If Microsoft and Yahoo are indeed negotiating over a search or advertising partnership, then they have an advocate in the form of prominent investor Carl Icahn.
“I’ve been a strong advocate of getting a search deal done with Microsoft,” Icahn told Reuters in an interview on 17 July. “It would enhance value if a deal got done, because of the synergies involved.”
Icahn, who owns around 5 percent of Yahoo, previously tried to arrange a partnership deal between Microsoft and Yahoo in 2008, but those talks fell apart.
Rumors had started swirling last week that Microsoft and Yahoo had returned to the bargaining table for a possible search and online advertising partnership, with Microsoft possibly paying Yahoo several billion dollars in exchange for its search advertising business and certain revenue guarantees.

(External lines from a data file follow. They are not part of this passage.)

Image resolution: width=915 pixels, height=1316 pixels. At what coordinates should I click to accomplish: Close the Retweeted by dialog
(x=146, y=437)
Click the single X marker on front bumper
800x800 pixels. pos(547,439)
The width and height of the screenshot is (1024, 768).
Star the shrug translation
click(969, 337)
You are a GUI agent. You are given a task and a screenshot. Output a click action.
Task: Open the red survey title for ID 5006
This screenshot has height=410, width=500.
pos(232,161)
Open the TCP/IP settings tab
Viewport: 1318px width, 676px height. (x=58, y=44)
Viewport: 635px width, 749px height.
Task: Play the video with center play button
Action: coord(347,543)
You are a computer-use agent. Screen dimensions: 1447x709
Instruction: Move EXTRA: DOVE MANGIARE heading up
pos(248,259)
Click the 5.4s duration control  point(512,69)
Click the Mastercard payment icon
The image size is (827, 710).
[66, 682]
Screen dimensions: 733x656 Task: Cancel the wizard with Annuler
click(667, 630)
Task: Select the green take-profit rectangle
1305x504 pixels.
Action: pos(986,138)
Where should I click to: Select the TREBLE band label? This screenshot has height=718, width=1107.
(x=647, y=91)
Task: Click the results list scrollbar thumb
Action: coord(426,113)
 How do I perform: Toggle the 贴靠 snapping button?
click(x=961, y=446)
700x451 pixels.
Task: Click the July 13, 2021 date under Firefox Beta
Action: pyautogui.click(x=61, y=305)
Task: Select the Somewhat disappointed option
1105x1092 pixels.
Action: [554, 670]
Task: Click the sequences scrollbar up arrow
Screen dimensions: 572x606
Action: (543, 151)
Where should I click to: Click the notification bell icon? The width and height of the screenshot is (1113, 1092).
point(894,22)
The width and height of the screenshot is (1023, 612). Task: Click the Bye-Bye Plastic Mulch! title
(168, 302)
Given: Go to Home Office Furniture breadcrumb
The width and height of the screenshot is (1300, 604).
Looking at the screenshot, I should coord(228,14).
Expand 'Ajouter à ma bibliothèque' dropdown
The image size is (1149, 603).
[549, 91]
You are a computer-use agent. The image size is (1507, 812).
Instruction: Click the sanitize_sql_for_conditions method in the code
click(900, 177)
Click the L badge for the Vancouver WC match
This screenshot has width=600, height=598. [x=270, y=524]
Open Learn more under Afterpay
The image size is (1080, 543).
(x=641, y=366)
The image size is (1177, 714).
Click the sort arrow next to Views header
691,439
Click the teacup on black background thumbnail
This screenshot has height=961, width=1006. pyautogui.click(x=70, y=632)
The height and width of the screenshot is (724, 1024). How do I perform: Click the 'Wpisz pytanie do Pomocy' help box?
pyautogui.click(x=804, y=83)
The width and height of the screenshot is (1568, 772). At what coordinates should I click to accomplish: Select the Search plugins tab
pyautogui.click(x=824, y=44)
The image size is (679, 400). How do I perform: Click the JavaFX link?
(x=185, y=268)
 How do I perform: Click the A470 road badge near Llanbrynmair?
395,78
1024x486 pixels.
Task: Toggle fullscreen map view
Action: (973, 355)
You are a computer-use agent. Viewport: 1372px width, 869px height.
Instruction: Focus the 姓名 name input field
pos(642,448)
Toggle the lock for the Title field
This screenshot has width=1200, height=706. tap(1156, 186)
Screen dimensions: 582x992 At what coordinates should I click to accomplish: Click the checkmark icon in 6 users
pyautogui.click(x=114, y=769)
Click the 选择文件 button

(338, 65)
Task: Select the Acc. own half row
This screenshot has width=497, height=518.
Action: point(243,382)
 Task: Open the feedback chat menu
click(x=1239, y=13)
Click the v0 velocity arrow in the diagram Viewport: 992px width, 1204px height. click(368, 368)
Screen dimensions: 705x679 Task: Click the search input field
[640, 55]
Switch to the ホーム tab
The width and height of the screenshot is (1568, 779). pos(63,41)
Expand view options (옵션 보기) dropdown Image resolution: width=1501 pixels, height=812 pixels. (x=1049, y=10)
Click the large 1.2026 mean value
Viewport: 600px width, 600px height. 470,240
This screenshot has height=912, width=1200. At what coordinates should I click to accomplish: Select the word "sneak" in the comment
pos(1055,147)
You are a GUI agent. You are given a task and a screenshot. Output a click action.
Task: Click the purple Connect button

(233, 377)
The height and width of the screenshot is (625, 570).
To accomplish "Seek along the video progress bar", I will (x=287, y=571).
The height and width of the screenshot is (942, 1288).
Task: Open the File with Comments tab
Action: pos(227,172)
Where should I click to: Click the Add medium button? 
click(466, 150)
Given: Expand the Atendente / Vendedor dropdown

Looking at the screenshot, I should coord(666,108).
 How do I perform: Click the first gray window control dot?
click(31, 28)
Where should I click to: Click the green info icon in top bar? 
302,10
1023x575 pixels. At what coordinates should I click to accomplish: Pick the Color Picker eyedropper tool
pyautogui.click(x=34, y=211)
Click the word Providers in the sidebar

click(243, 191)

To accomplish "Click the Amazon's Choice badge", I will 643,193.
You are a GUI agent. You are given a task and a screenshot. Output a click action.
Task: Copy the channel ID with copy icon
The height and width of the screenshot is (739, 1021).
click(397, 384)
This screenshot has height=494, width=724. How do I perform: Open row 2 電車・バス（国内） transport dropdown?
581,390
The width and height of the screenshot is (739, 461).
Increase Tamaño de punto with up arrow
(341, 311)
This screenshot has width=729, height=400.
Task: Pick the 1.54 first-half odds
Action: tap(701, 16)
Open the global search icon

The rumored talks came as a surprise to many. Microsoft had been pushing its new search engine, Bing, with a massive ad campaign estimated at costing between $80 million and $100 million ($61m). Although Bing only had an 8.4 percent market-share in the U.S. search market in June 2009 – placing it third behind Yahoo with 19.6 percent of the market, and Google with 65 percent – Microsoft CEO Steve Ballmer seemed enthused in a July 14 speech at Bing’s search and revenue prospects.
“Man, oh man, have we taken a lot of abuse, and we’re still just an itsy-bitsy part of the market, but we have a little bit of mojo,” Ballmer told the audience at Microsoft’s Worldwide Partner Conference in New Orleans. Bing, he added, is “as good a view of our tenacity and commitment as anything you’ve ever seen.”
Despite Microsoft’s focus on Bing, a deal with Yahoo could make a lot of sense for Redmond, particularly as it seeks to compete against Google, which thus far has led the space by double-digit margins.
“Consolidation is natural when the dominant firm has so high a share,” Roger Kay, an analyst with Endpoint Technologies Associates, said in an interview with eWeek. “A consolidated competitor gives advertisers and publishers a viable alternative to the dominant firm. They tend to like that.”
Despite the tortured ending to 2008’s takeover attempt by Microsoft, Ballmer had apparently been in talks with new Yahoo CEO Carol Bartz over a deal. For her part, Bartz also seemed open to negotiation.
Bartz suggested, at May’s seventh annual D: All Things Digital conference in Carlsbad, Calif., that she would enter into a deal with Microsoft for Yahoo’s search apparatus in exchange for “boatloads of money.”
One month later, Bartz said during Bank of America and Merrill Lynch U.S. Technology Conference in New York that a deal between Microsoft and Yahoo would save her company between $500 million and $700 million (£426m), with most of that cash accrued through staff reductions and data centre cutbacks.
Although Bartz and Ballmer had reportedly been discussing a number of issues, neither side has publicly commented on talks.